↓

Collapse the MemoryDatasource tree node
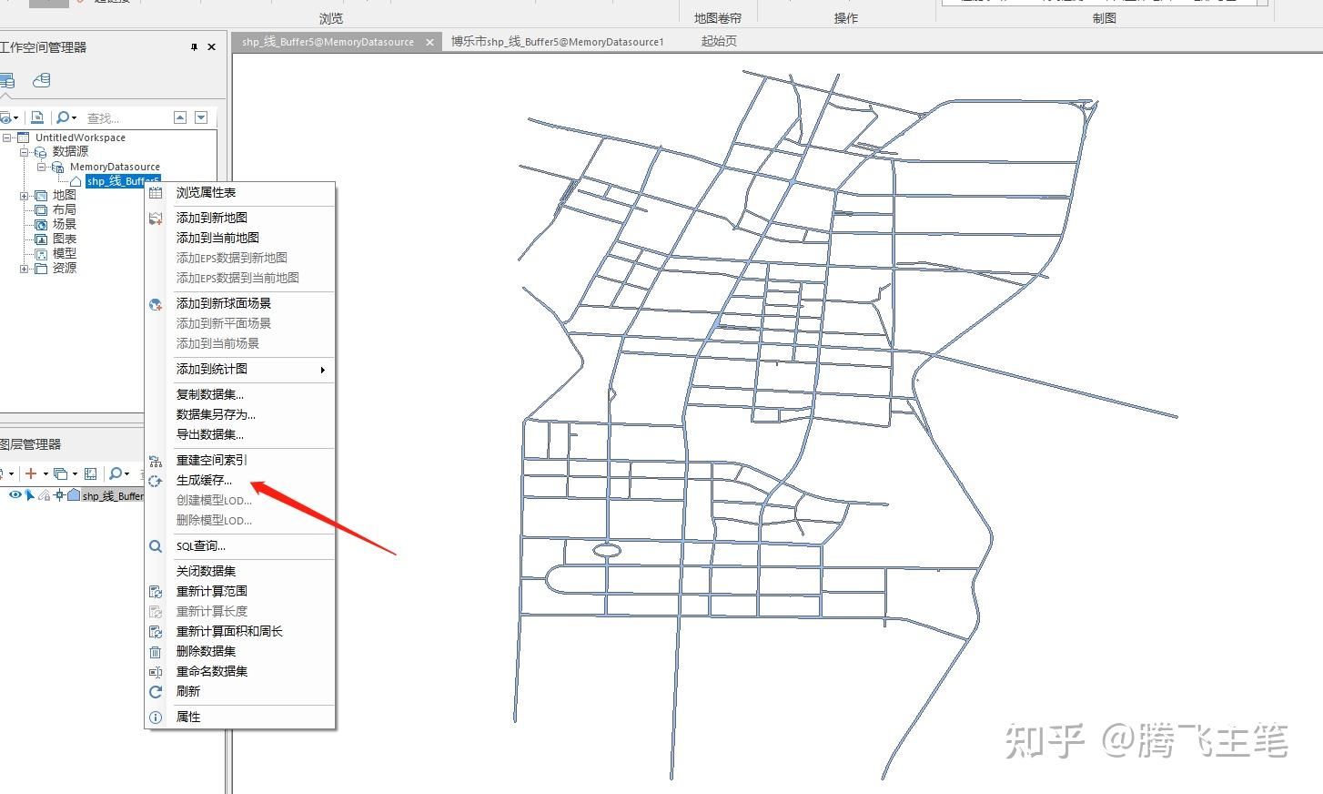 41,167
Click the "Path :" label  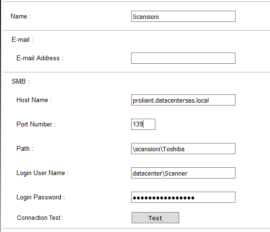point(25,148)
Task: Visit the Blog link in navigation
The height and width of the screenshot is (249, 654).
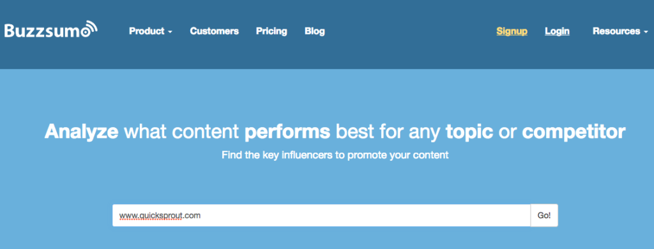Action: pyautogui.click(x=314, y=31)
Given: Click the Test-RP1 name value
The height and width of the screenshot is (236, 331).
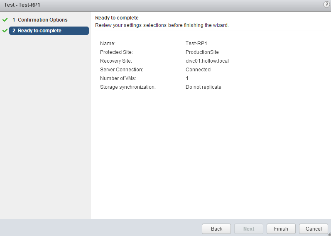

↑

▶ _TASK OBJECTIVE_: After locating the line that contains "Given: Click the Test-RP1 name value", output it and all later lines through the end of the material exactly, leaving out pictures.

▶ _EXPECTED ANSWER_:
Given: Click the Test-RP1 name value
The height and width of the screenshot is (236, 331).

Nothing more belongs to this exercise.